Au milieu du siècle dernier, Montréal est au bord de la guerre civile. Alors capitale du Canada-Uni, la métropole en devenir voit ses rues envahies par des fauteurs de troubles qui menacent de tout incendier sur leur passage. C’est que le gouvernement de Louis Hippolyte Lafontaine vient de voter une loi prévoyant l’indemnisation des victimes canadiennes-françaises de la Rébellion de 1837. La mesure, accueillie avec bonheur par les intéressés, est jugée par les orangistes bien trop favorable à ce peuple d’ingrats et de révoltés.
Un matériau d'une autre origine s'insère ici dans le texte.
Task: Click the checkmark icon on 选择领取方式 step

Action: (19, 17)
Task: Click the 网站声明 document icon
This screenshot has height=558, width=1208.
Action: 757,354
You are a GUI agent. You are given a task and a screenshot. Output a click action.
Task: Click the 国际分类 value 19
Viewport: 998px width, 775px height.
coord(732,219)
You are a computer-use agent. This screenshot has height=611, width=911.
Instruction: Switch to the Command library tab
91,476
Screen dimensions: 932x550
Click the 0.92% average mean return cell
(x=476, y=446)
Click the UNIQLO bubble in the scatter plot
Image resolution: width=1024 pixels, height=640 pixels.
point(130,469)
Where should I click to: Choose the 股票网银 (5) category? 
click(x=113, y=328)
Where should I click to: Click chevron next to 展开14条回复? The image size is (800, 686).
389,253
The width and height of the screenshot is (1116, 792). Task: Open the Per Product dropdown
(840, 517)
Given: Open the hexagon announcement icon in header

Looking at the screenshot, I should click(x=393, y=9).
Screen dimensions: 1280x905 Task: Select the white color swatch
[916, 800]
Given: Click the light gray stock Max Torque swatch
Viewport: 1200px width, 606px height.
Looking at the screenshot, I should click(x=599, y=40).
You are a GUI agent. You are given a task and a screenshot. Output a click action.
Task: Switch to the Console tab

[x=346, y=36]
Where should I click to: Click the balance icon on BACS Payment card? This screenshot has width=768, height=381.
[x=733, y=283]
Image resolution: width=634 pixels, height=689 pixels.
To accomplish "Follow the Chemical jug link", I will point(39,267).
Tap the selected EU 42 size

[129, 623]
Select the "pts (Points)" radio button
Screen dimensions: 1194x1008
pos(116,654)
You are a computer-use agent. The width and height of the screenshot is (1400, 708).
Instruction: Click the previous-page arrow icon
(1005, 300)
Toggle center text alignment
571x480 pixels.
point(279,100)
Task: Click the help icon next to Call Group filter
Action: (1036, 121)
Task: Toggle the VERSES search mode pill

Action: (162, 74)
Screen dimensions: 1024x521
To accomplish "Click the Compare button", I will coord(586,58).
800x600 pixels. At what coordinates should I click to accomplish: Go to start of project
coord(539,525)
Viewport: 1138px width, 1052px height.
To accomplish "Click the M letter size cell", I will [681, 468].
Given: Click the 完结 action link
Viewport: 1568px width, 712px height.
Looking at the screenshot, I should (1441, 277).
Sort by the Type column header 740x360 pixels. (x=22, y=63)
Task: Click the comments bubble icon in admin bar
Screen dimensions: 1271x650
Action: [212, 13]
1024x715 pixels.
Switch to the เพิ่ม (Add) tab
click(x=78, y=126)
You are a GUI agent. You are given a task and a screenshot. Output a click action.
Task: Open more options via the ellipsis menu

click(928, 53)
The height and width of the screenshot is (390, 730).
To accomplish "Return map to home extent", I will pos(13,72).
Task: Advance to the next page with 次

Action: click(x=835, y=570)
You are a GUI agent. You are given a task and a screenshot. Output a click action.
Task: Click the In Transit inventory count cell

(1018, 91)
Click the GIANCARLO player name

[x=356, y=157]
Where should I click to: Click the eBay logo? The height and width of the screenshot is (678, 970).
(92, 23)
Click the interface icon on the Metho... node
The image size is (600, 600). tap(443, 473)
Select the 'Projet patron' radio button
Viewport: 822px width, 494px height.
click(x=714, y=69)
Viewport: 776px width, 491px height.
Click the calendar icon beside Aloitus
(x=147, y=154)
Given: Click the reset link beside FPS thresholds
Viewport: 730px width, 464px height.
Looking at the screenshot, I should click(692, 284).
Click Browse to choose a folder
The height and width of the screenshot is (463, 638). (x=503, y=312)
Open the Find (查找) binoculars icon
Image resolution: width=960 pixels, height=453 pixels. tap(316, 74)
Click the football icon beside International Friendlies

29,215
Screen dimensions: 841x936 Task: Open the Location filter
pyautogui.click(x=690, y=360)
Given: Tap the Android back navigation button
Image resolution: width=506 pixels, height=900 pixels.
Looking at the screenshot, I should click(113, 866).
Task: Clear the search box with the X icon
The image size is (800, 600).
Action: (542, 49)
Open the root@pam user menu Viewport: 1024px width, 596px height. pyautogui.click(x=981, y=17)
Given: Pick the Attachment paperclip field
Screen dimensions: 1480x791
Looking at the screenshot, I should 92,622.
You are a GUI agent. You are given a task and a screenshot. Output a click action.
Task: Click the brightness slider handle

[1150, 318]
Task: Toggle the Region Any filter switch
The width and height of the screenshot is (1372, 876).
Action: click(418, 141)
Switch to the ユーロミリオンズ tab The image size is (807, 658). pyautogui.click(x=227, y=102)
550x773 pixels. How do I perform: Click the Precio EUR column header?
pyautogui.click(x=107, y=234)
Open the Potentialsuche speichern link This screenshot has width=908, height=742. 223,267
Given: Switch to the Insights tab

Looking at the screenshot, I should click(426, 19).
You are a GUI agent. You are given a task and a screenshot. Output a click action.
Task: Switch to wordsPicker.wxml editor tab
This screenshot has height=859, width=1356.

Il n’en fallait pas moins pour aviver les tensions patriotiques qui sont le leitmotiv de notre histoire.
Pierre Turgeon, dans son roman historique Jour de feu, prend cet épisode pour contexte et y situe des personnages romanesques peu banals. A commencer par les amants Marie-Violaine Blake (née Hamelin) et Stéphane Talbot, qui filent un amour aussi fougueux que menacé. Le nom Blake, la jeune femme en est affublée depuis un mariage qu’elle n’a jamais souhaité avec Henry Blake, richissime filou et propriétaire de la Montreal Gas Light Heat and Power.
La situation s’avérera explosive au propre comme au figuré puisque le gazoduc de Montréal, alors très peu sécuritaire (pas difficile à croire…), fuit, paraît-il, de partout et fait de la ville une bombe à retardement. Pendant que des fous furieux parcourent Montréal torche à la main, la moindre étincelle pourrait causer la catastrophe. Quant au gouverneur Elgin, il n’ose pas opposer l’armée britannique à ses compatriotes. Résultat: la situation dégénère. Même le Parlement sera la proie des flammes, et avec lui les vingt-cinq mille livres de la Bibliothèque nationale.
Ce livre est une leçon d’histoire. On y expose certains problèmes liés à l’urbanisation de Montréal, on y mesure aussi l’importance qu’avait alors le mouvement favorable à l’annexion du Canada aux États-Unis. Or, les longues parenthèses historiques, bourrées d’anecdotes, font l’intérêt mais aussi la limite de ce roman d’amour et d’aventures où l’action dramatique se trouve quelque peu hachurée. Sans compter que cette journée du 25 avril 1849 compte un peu trop de revirements pour être tout à fait crédible.
Jour de feu est l’une des premières parutions de Flammarion Québec, la succursale québécoise de la grande maison française, qui souhaite recruter des auteurs d’ici pour les diffuser à travers la francophonie. Pierre Turgeon (Prix du Gouverneur général en 1980 pour le roman La Première Personne) y trouve une vitrine de choix pour sa fresque historique des Talbot-Parker, dont Jour de feu n’est qu’un volet. Un genre où le romanesque et l’historique font rarement parfait ménage, mais qui, dans ce cas-ci, promet au lecteur des heures de découvertes et d’aventures, sur le terrain toujours fertile de nos contradictions nationales. Éd. Flammarion/Québec, 1998, 272 p.